Of course the above needs a disclaimer: the tests are artificial, you can possibly improve the code or use a different language with a compiler whose output is faster, and so on and so forth.
This disclaimer is at the heart of the reason we use asymptotic analysis in algorithms design: as you have no idea what the constants are and as the constants can change depending on environmental factors, the best we can do is an asymptotic analysis.

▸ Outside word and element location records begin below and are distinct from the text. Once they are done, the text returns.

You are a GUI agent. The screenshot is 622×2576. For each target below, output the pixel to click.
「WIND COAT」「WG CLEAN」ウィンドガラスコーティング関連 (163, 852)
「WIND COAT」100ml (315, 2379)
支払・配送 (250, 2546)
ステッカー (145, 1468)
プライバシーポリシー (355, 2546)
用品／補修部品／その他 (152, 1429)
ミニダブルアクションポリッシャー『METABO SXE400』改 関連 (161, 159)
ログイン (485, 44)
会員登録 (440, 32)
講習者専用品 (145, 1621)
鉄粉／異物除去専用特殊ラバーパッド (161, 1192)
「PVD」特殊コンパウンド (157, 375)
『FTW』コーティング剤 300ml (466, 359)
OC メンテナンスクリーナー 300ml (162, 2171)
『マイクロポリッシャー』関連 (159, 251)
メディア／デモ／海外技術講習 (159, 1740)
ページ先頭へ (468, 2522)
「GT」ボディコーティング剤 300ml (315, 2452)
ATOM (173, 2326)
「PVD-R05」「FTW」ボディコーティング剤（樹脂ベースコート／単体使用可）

Now, in the case of $\log n$ versus $\log \log n$: in the above example, my van Emde-Boas tree is able to contain $2^{32}$ elements. $\log 2^{32} = 32$, and $\log 32 = 5$, which is a factor 6 improvement, which is quite a bit in practice. Additionally, van Emde-Boas trees have good constant factors (it's all about constant factors in practice for differences this small) as they don't need to balance themselves.